In deze beschikking van de Rechtbank Rotterdam, gedateerd 5 maart 2025, wordt een verzoek om voorlopige voorzieningen behandeld in het kader van een echtscheidingsprocedure. De vrouw heeft verzocht om de voorlopige toevertrouwing van de minderjarige aan haar, terwijl de man verzoekt om het uitsluitend gebruik van de echtelijke woning. De rechtbank heeft de mondelinge behandeling op 19 februari 2025 gehouden, waarbij beide partijen en hun advocaten aanwezig waren. De minderjarige is in de gelegenheid gesteld haar mening te uiten, en de raad voor de kinderbescherming was ook betrokken als adviseur.
De rechtbank heeft vastgesteld dat de vrouw een alternatieve verblijfplaats heeft bij haar moeder, terwijl de man in de echtelijke woning verblijft.

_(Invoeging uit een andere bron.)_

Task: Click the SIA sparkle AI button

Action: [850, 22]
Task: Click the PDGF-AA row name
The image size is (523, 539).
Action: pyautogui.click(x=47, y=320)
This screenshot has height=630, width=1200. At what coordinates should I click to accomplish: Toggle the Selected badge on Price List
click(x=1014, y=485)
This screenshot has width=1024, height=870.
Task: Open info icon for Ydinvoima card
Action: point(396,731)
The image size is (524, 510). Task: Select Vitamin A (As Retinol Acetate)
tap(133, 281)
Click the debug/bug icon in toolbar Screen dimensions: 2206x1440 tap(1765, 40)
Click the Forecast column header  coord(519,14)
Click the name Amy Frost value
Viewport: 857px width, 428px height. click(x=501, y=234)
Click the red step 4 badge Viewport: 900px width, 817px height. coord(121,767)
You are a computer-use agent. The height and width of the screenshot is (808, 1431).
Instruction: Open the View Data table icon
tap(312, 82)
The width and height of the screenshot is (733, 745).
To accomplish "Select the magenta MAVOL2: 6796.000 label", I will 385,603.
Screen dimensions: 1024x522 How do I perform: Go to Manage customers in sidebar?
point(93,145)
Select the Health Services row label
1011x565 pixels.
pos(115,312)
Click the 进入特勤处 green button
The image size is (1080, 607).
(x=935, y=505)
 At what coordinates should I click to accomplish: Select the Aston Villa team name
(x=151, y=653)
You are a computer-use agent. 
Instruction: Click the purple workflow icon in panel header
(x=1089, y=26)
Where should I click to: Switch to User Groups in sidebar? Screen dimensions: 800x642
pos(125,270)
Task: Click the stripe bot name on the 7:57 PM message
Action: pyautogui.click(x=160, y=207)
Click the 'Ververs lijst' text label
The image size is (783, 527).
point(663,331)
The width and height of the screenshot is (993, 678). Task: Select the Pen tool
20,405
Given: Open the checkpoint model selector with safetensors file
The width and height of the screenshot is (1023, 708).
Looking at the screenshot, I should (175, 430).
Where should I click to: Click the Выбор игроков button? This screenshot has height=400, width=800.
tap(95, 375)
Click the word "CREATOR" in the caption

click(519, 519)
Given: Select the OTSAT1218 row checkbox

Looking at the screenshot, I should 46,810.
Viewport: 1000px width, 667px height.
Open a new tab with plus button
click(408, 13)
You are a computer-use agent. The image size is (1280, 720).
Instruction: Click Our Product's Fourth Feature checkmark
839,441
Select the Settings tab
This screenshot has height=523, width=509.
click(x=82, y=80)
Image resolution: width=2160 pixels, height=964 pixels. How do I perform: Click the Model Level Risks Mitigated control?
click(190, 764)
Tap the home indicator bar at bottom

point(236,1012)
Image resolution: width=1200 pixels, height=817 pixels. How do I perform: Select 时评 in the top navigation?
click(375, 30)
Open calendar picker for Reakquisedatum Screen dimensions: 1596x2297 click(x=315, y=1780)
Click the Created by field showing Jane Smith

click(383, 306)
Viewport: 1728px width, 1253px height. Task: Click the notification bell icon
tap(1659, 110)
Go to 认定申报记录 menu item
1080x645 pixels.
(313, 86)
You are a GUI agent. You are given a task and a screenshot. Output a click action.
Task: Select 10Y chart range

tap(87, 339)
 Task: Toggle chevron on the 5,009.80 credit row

Gezien de verstoorde verhoudingen en het geweld dat tussen partijen heeft plaatsgevonden, heeft de rechtbank besloten dat het belang van de minderjarige en de vrouw niet opweegt tegen dat van de man, die het uitsluitend gebruik van de woning krijgt toegewezen. De vrouw krijgt de tijd om haar persoonlijke spullen uit de woning te halen.
Daarnaast is er overeenstemming bereikt over de kinderbijdrage, maar het verzoek van de vrouw om een partnerbijdrage van € 750,- per maand is afgewezen, omdat zij niet heeft voldaan aan haar stelplicht. De rechtbank heeft bepaald dat elke partij zijn eigen proceskosten draagt. De beschikking is uitvoerbaar bij voorraad en de rechtbank heeft het verzoek van de vrouw om meer of anders te verzoekt afgewezen.